Task directions:
Please say how many lines in the records below contain the word "using". Give the number and nothing more.

Stored data
◇ ◇ ◇ ◇ ◇ ◇ ◇

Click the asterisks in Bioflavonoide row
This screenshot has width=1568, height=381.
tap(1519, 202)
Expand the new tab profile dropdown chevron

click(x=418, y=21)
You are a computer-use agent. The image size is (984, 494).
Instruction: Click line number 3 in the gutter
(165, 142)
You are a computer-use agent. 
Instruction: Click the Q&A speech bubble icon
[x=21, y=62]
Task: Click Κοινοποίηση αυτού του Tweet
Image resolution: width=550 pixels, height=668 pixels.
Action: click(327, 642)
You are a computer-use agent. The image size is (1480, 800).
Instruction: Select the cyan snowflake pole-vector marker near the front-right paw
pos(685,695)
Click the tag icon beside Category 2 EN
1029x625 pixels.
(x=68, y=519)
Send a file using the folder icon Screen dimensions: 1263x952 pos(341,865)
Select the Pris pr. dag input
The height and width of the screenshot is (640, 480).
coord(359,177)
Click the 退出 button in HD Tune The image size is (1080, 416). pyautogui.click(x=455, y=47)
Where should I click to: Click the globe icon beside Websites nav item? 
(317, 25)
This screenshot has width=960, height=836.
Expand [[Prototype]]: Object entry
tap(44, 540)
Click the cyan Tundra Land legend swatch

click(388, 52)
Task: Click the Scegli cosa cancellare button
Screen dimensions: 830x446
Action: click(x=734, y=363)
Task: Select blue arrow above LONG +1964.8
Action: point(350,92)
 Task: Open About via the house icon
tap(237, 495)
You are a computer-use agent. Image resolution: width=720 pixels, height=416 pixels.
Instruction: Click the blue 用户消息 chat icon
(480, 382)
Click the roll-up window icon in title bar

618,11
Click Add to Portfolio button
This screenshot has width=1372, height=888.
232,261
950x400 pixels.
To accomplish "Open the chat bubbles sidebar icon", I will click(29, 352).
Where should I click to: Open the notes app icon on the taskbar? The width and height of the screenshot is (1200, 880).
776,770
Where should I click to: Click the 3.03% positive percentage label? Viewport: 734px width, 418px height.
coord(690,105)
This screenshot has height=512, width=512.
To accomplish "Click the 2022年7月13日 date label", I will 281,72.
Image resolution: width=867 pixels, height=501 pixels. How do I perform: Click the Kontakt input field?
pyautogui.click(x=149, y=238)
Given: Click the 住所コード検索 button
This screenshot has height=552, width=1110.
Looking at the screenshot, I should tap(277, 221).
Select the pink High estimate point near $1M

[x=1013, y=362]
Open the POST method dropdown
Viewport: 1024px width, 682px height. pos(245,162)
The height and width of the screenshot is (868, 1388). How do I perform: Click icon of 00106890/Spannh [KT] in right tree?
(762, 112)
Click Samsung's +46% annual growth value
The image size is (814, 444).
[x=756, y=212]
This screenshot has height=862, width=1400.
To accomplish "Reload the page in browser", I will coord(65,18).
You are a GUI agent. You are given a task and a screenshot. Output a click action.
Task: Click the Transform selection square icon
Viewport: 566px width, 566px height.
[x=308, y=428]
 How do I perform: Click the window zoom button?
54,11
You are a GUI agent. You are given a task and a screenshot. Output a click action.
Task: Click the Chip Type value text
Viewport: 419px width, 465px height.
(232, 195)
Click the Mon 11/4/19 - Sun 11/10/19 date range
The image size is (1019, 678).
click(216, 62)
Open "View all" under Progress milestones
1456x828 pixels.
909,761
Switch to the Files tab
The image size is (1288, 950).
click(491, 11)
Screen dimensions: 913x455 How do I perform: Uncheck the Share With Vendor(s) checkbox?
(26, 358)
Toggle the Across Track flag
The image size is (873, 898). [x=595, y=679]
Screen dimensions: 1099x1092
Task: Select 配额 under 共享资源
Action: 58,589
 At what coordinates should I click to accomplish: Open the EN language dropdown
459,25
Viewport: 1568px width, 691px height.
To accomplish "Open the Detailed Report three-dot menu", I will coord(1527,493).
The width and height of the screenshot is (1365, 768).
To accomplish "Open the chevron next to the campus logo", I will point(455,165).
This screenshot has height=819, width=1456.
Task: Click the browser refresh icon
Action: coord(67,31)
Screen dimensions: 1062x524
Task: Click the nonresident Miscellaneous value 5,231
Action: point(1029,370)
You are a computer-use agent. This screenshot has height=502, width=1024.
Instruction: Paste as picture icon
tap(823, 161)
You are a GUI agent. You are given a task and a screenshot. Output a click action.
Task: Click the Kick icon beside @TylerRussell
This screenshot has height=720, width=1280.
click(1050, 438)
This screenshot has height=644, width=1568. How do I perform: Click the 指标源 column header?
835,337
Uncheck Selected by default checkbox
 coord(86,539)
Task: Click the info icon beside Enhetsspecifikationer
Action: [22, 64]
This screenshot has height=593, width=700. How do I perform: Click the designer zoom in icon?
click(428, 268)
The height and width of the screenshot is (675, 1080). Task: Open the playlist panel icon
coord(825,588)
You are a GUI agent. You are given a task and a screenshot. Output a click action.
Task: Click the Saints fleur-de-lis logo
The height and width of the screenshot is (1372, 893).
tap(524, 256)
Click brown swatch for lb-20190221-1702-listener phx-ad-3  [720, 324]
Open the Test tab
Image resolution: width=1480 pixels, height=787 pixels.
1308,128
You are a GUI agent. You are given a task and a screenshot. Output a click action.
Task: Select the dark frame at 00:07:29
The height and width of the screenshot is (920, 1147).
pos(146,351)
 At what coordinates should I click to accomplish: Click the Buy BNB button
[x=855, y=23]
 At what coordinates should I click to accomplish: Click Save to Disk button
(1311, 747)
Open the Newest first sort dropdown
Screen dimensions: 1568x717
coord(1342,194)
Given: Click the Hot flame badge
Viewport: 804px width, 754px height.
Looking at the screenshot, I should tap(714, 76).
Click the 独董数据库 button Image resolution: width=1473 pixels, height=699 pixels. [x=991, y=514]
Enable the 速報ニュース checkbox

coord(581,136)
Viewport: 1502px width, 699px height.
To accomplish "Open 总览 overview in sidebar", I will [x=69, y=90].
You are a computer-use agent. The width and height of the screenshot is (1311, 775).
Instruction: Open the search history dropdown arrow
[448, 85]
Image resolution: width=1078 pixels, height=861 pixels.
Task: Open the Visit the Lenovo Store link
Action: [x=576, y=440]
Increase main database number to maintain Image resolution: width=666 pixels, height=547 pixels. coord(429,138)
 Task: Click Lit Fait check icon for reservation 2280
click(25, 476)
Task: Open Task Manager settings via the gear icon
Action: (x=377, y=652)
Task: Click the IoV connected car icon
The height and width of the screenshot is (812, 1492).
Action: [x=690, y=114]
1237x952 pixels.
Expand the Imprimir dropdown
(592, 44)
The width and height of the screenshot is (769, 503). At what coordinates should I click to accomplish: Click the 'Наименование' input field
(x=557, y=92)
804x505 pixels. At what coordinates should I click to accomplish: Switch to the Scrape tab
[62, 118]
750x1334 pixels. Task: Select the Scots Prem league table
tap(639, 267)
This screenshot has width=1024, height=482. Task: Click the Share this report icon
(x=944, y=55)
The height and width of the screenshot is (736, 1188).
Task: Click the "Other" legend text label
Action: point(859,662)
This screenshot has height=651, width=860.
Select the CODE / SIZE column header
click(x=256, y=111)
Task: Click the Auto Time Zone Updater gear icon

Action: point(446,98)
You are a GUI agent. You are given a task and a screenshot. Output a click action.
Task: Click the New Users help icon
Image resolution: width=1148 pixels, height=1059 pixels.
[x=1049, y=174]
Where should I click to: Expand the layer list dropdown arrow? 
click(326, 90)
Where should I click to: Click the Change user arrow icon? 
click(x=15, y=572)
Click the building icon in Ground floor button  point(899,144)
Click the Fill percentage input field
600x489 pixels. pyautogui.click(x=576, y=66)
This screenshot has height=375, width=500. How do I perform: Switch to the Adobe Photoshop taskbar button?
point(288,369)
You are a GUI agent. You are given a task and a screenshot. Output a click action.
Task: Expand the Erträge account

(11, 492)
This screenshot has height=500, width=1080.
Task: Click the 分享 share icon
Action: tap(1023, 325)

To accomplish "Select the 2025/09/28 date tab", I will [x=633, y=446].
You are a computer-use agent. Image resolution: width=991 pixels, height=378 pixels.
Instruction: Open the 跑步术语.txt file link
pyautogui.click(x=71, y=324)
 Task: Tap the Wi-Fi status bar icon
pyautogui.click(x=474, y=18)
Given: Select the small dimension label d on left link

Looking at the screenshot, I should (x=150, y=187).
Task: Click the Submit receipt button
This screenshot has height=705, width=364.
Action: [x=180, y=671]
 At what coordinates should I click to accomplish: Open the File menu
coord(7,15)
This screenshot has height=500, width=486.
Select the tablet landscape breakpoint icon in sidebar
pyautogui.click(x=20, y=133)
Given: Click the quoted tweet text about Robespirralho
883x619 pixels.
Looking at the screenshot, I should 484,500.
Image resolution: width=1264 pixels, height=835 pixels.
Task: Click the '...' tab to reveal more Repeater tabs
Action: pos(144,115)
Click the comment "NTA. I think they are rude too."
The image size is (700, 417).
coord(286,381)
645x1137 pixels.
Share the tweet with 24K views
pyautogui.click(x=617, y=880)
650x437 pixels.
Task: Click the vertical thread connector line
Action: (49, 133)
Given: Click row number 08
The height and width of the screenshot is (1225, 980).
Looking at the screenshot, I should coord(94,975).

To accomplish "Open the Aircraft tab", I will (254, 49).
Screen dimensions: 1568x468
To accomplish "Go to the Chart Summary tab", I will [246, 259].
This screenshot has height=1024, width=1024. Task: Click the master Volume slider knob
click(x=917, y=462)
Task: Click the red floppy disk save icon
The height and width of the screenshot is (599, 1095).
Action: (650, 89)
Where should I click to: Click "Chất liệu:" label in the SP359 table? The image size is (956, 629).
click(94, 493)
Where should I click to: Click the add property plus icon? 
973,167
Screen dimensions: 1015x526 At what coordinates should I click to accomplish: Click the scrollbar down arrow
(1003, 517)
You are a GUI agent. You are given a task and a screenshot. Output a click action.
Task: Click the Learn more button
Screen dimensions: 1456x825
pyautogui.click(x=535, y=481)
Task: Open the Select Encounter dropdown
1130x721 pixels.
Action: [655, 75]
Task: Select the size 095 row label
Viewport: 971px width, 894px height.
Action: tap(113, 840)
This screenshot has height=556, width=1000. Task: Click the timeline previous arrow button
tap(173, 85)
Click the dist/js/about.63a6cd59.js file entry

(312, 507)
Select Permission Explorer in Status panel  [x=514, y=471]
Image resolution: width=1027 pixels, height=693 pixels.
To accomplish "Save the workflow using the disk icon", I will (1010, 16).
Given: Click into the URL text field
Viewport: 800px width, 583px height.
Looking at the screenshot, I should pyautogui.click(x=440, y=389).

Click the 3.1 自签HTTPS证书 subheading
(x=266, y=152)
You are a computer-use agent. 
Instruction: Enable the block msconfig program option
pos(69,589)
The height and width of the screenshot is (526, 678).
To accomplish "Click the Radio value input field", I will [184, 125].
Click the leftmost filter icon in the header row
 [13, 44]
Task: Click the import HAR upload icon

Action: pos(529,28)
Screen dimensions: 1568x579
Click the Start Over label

◇ ◇ ◇ ◇ ◇ ◇ ◇

Solution to the problem:
2